The diets were formulated according to SEBRAE [23], with the bromathological characteristics recommended for shrimp feed, which consist of protein (25-30 wt%), carbohydrate (30-40 wt%), fat (6-8 wt%), fiber (6-8 wt%), ash (8-10 wt%), moisture (up to 10 wt%), Ca/P ratio (2.5/1). Raw ingredients and formulations compositions are shown in Table 1.

Ingredients (wt.%) Linseed diet Whey protein diet Control diet
Albumin 33.03 - 38.18
Linseed 20.07 - -
Whey proteins concentrate - 45.65 -
Corn starch 39.03 36.28 41.15
Soybean oil - 3.95 6.55
Cellulose - 6.25 6.25
BHTa 0.02 0.02 0.02
Calcium carbonate 2.10 2.10 2.10
Dicalcium phosphate 5.30 5.30 5.30
Minerals and vitamins mixtureb 0.4 0.4 0.4
Vitamin Cc 0.05 0.05 0.05
Total 100 100 100

Table 1: Ingredients and composition of experimental diets.

The diet based on linseed was formulated taking into account its cellulose and oil content. In the formulation of the diet based on whey proteins, the lipid content in whey was considered. Linseeds were milled in a conventional blender shortly before processing, and the resulting flour was used.

Preparation of diets

The experimental formulations, with approximately 25 wt% moisture, were prepared by mixing dry ingredients for 30 min in a domestic blender. Diets were prepared by extrusion in a Haake Rheocord 9000 system (Karlsruhe, Germany), equipped with a singlescrew extruder, and four heating zones. The barrel length-to-diameter ratio was 25:1. The screw speed was maintained at 20-40 rpm, and the temperatures of the heating zones were 110, 105, 105, and 90ºC from feed zone to die end. The samples were extruded via an attached circular die. After extrusion, the diets were dried to a moisture content around 6 wt% using a forced air oven at temperatures below 55ºC.

Chemical analyses

Thirty shrimps (whole body) from each group were individually weighed before the experiments and every 30 days. Although individual weights were recorded, only the average weight values within each tank were used in the data analysis.

The chemical analyses of the shrimp whole body, at different stages of growth (0, 30, 60 and 90 days), were performed in triplicate. On the first day of the experiment, and every 30 days, 70 shrimps were collected from each group to be submitted to analyses.

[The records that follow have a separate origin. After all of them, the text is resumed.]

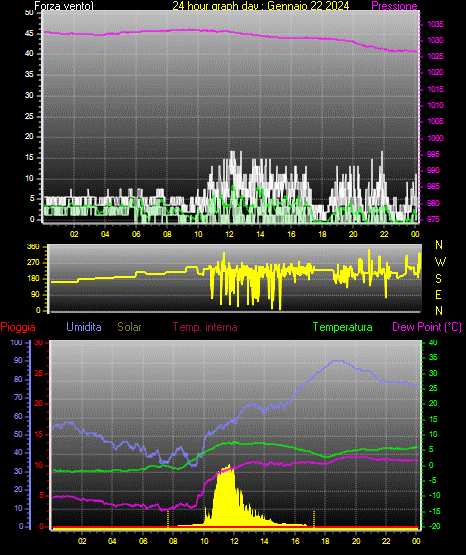The width and height of the screenshot is (466, 555).
Task: Select the Solar legend label
Action: click(129, 327)

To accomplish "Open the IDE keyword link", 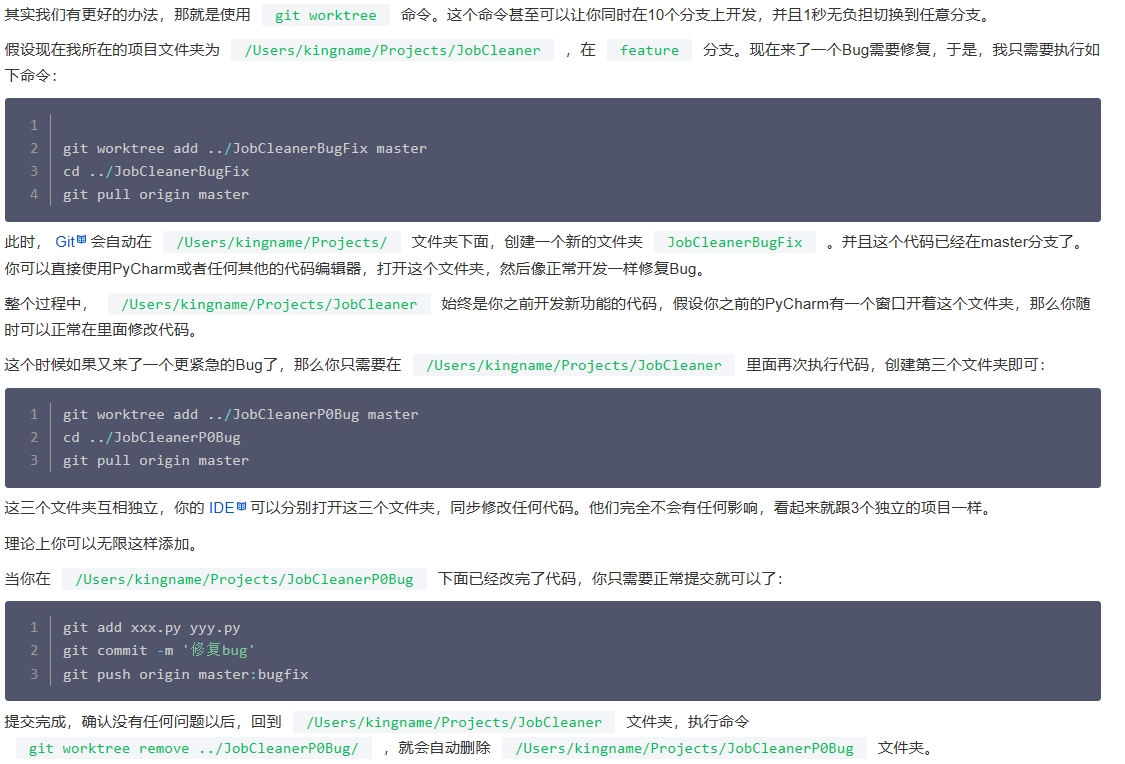I will [x=221, y=508].
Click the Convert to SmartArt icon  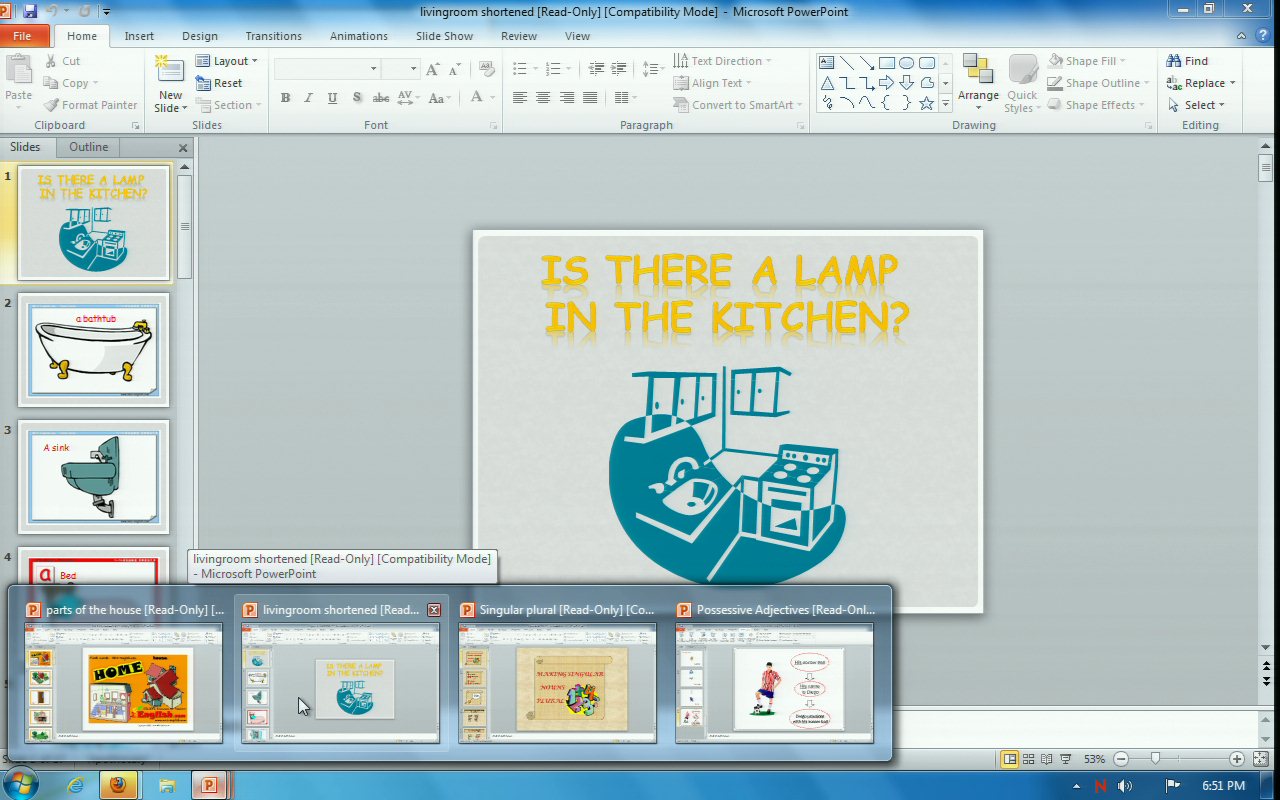pos(681,105)
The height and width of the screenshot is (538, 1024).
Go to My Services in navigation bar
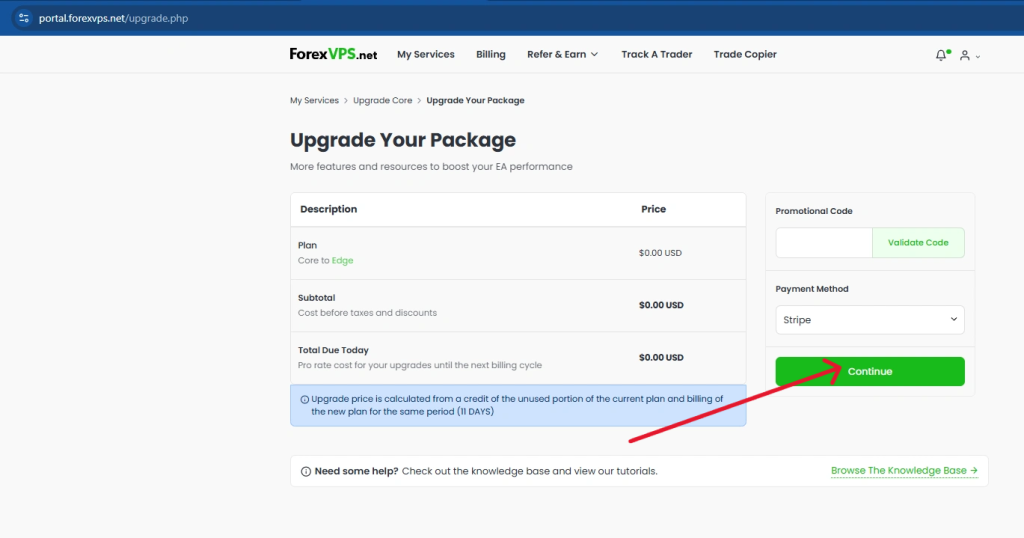[425, 54]
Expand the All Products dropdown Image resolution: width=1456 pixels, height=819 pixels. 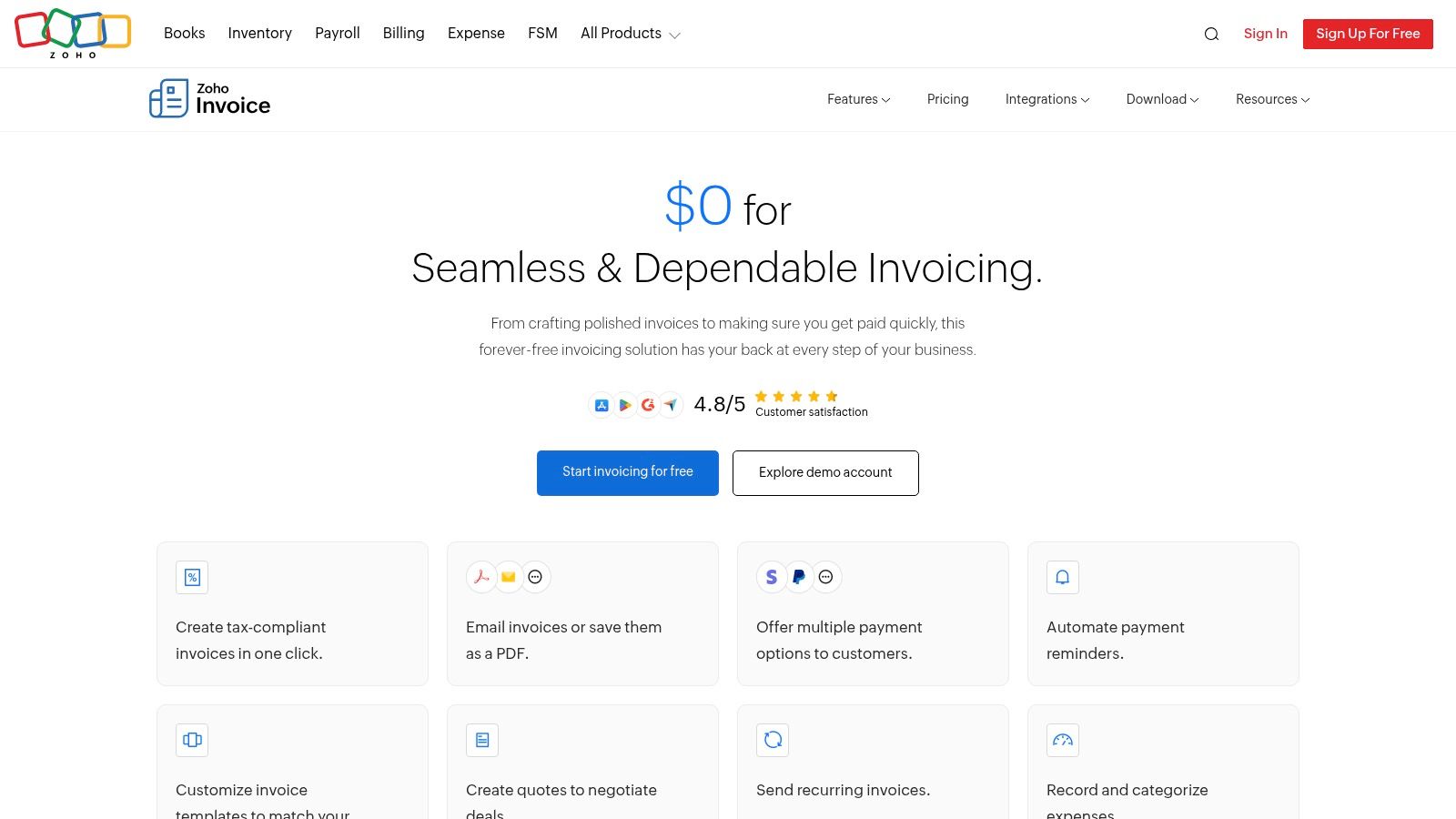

Lipids were extracted from crushed shrimps with chloroform/methyl alcohol/water mixture (1:2:0.8), and quantified according to the Bligh-Dyer method [24]. The protein content was determined by the micro-Kjeldahl method [25].

The enzymatic method (cholesterol oxidase, COD) was used to determine the cholesterol content in shrimps [26,27]. The kit from Laborlab is composed of ready-to-use reagents: a standard reagent (cholesterol solution at 200 mg/dL), enzymatic reagent (lipase ≥ 300 U/mL, COD ≥ 20 U/mL), color reagent 1 (4-aminophenazone at 0.025 mol/L) and color reagent 2 (phenol at 0.055 mol/L). The working reagent was prepared by mixing 0.5 mL of color reagent 1, 0.5 mL of color reagent 2, 19 mL of water, and 0.2 mL of the enzymatic reagent. After lipid extraction and saponification, 2 mL of the working reagent were added to the unsaponifiable fraction. The reaction was carried out in a water bath at 37ºC for 10 min. Then, the absorbance of the resulting products was read at 505 nm, in a UV-vis Spectrophotometer Shimadzu model 1601 (Tokyo, Japan), against a control containing only isopropyl alcohol and the working reagent. The cholesterol concentration was determined with a standard curve obtained by plotting absorbance values for standard cholesterol solutions (0.01-0.05 mg/mL).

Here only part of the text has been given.